Le courage d’Enzo Traverso est à noter tant par le souci pédagogique de son essai que par sa volonté affirmée de ne rien céder, ni à l’intimidation, ni à l’équivalence entre oppresseur et oppressé. L’auteur se situe du côté de l’Histoire, celle du droit des peuples à disposer d’eux-mêmes, droit à s’affranchir du colonialisme et de l’occupation, ici israélienne dans les Territoires Palestiniens Occupés. Pour ce faire, il convoque le droit, posé par la CIJ et la CPI, afin de rappeler que ce droit existe, qu’il est clairement établi et que le méconnaître ou le contourner constitue une complicité du génocide en cours à Gaza. D’ailleurs, il considère le Sud Global comme dorénavant porteur de cet universel délaissé par un Occident en train de s’effondrer moralement dont le seul levier est la brutalisation du monde par une violence armée décuplée. Il soutient aussi que cet effondrement est observable dans la manière dont la répression s’est abattue sur les campus américains au printemps 2024 mais aussi dans la propagation sans vérification de fausses nouvelles par des médias dominants et par des politiques obnubilés par Israël et son Premier ministre, accréditant des fakes news devenues pourtant le fondement de ce consentement au génocide, si bien étudié par D. Fassin.
Les allers et retours entre l’histoire et le temps immédiat donnent à cet ouvrage une dimension didactique tout à fait pertinente explicitant ici ce que recouvre le sionisme, là ce que donne à voir l’orientalisme d’E. Saïd au regard de l’arrogance et l’aveuglement de l’Occident actuels, là encore, la raison d’État en Allemagne, qui balaie d’un revers de manche toutes tentatives de compréhension, qui ne signifient aucunement justification. Cet ouvrage montre aussi que l’argument d’antisémitisme soulevé par les thuriféraires inconditionnels de l’État d’Israël dès qu’une critique contre cet État est émise, constitue une instrumentalisation dangereuse car elle augmente symétriquement l’antisémitisme qu’elle prétend combattre.
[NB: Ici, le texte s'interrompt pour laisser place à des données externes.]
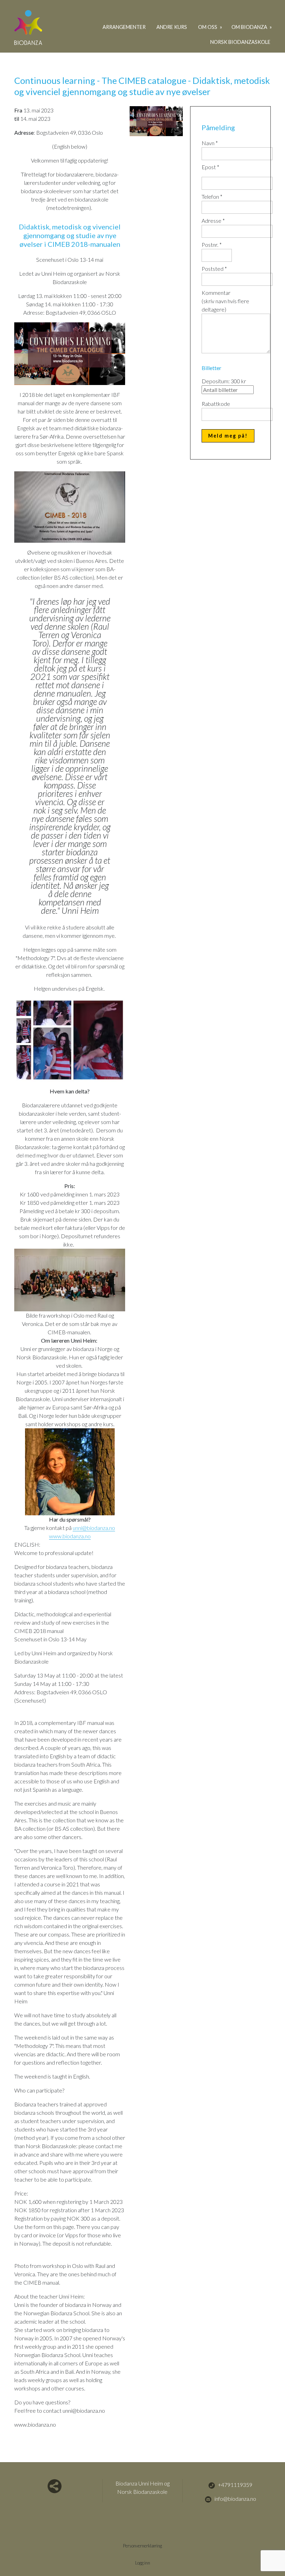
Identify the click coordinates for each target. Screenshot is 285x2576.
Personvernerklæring (142, 2545)
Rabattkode (216, 403)
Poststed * (214, 268)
Lucide sur cette guerre sans fin, E. Traverso invite à la réflexion autour des divers scénari possibles « du jour d’après » qu’il convient au moins intellectuellement de penser et de discuter, rappelant que l’avenir de cette zone doit être décidé par celles et ceux qui y vivent. Dans ce sens, cet ouvrage vient compléter d’autres lectures qui portent sur cette perspective, S. Sand, E. Sanbar ou D. Charbit. Tous, d’une manière ou d’une autre, s’accordent pour admettre que ce qui est en jeu en ce moment, n’est pas l’existence de l’État d’Israël mais la survie du peuple palestinien, car si la guerre de Gaza devait se terminer par une seconde Nakba, la légitimité d’Israël en sortirait définitivement compromise.
Raphaël Porteilla, Recherches internationales, no 131, hiver 2024, p. 163-164.